Every thread carried a story at Threads of Memory – Reviving the Textile Traditions of Our Ancestry, the Ithacan Historical Society’s evocative event held on Sunday, November 16, at Ithaca House.
Tables and walls brimmed with heirloom linens, dowries, woven blankets, and delicate embroideries, tangible fragments of lives lived across oceans, wars, and generations.


For Communications Manager Debbie Argyropoulos, the fibres held personal history. She recounted never having the chance to ask her mother about the intricate filet lace she created as a teenager, a curiosity that grew when she saw an iconic photograph of Nina Condelos (nee Paxinos) standing beside her work, taken circa 1953 before the devastating earthquake that forced her migration.
Years later, on a summer holiday in Ithaca, Debbie met Ourania, one of the few women still practicing the craft. “I could never have imagined the skill, patience and precision it requires,” Debbie said.


Maps of migration and identity
“Each textile has its own story to tell,” said MC Penelope Vakalopoulos, one of the younger women leading the fibre craft revival. To her, these pieces were more than decorative; they were “maps of migration, memory, survival and identity.”
Penelope invoked the symbolism of her namesake, Odyssey’s Penelope, the archetype of resilience.

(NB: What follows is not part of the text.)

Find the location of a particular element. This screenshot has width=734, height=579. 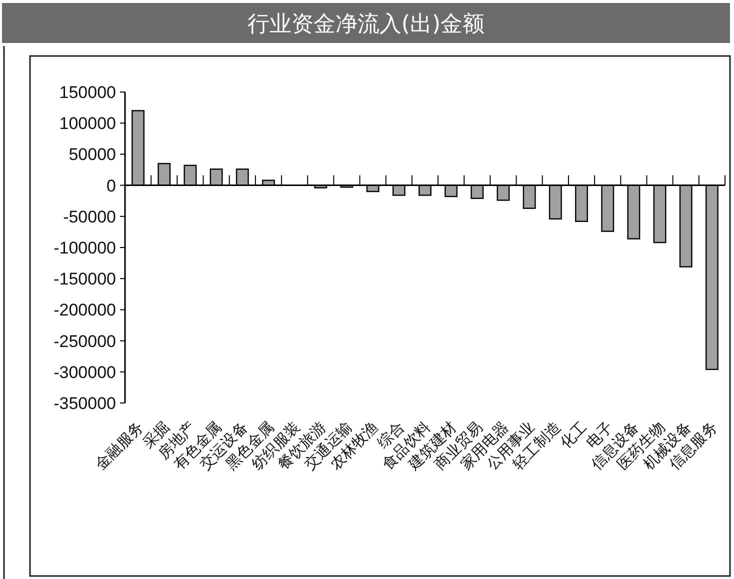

“In our history, textiles weren’t just chores. They were how women shaped their destinies,” she stated. “Weaving was their voice, their power.”
For Ithacan women, spinning, dyeing, and weaving formed the backbone of daily life, sustaining households by creating dowries and clothing. Yet, as Penelope noted, much of this practical knowledge has slipped away, surviving mostly through the heirlooms left behind.

The renaissance of making
That loss is now sparking a revival.
“There’s a renaissance among young people,” Penelope noted. “We’re tired of living only online. We want to create again.”
Young craftswoman Christine Georgopoulos echoed this: “Fast fashion is soulless. These older pieces, they endure, they excite you.”


Christine designs contemporary garments while tracing her family’s textile lineage, while Penelope learned to weave on a loom taught to her by an elderly Ithacan woman. Their exhibition corner paired innovative new designs with century-old treasures, showing a clear dialogue between inheritance and modernity.
The community’s textile group, as President Peter Raftopoulos explained, now meets online, even welcoming a member from Amsterdam.
“We don’t need to sit in village kitchens anymore. We can keep this creativity going wherever we are,” he said, emphasising that the dowries on display carried the culture of the women who made them.


Shared heritage
Many of the displayed pieces journeyed with women fleeing war or seeking new beginnings in Australia, carrying both trauma and hope in their stitches.
Debbie highlighted a particularly unique item: “The ritso bedspread. Every Ithacan home has them. We’re convinced they’re unique to us.”
The event culminated in a sweeping lecture by best-selling author and textile historian Kathryn Gauci, whose historical novels are directly inspired by textiles. Gauci traced the intertwined histories of Greek and Anatolian textiles, an exchange shaped by migration, war, and artistry. She explored how refugee weavers transformed Greece’s carpet industry after 1922 and the evolution of Greek dress, highlighting the craftsmanship that shaped modern Greek identity.


“Textiles were, and still are, a language,” she concluded. “A language of survival, beauty and cultural memory.”
As guests lingered, it was clear that Threads of Memory was an act of preservation and renewal. The past spoke through every fibre, but the future of Greek textile heritage was equally present, held in the hands of a new generation eager to continue the weave.
In Debbie’s words: “These pieces remind us who we are. And they ask us to keep the story going.”